11 fev Presidente da Fecomse afirma que empregado não pode trabalhar gratuitamente no Carnaval
Presidente da Fecomse afirma que empregado não pode trabalhar gratuitamente no Carnaval
Durante entrevista ao Jornal da Fan desta quinta-feira, 11, o presidente da Federação dos Empregados no Comércio e Serviços de Sergipe (Fecomse), Ronildo Almeida, afirmou que não vai assinar documento “que obriga o empregado a trabalhar gratuitamente” durante os dias do ponto facultativo de Carnaval.

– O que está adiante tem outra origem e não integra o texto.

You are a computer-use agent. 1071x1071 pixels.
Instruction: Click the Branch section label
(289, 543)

Com o cancelamento do ponto facultativo em Sergipe, decretado pelo Governo do Estado, gerou-se uma polêmica com relação ao funcionamento do centro comercial e dos shoppings centers.
Um acordo coletivo firmado entre o sindicato dos Lojistas e Sindicato dos Comerciários estabeleceu a proibição da abertura de lojas, isto porque, no mesmo acordo, trabalhadores do comércio abriram mão de reajuste adequado e trabalharam em feriados para desfrutarem da folga na segunda e terça-feira de Caranaval.

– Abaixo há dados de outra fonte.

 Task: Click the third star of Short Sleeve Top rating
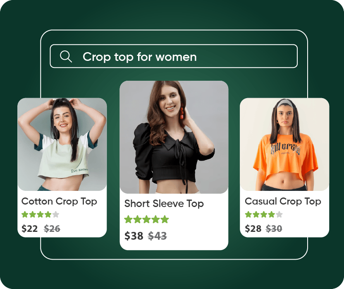(146, 219)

Segundo Ronildo, a folga já é um direito adquirido, sem qualquer penalidade ao trabalhador. “Se eles trabalhassem agora, estariam trabalhando gratuitamente”, afirmou.
Ainda segundo Ronildo, a suspensão do ponto facultativo por parte do governo estadual não afeta o comércio. “O ponto facultativo abrange apenas aos órgãos públicos, o comércio não tem nada haver. A gente entende a preocupação do governador Belivaldo com a pandemia, agora, por conta disso, eu não posso colocar os empregados para trabalhar gratuitamente”, completou.
Na oportunidade, Ronildo ressaltou também que foi nesse processo de pandemia que os trabalhadores abriram mão de seus direitos, a exemplo de férias, reajustes salariais e feriados.
“É justo um presidente do sindicato assumir e obrigar os empregados a trabalharem sem ganhar nada? O prejuízo quem tem que assumir é a parte mais fraca? Criou-se essa celeuma em que o empregado tem que trabalhar porque ele é o salvador da pátria. Isso é conversa de explorador que não quer pagar”, ressaltou.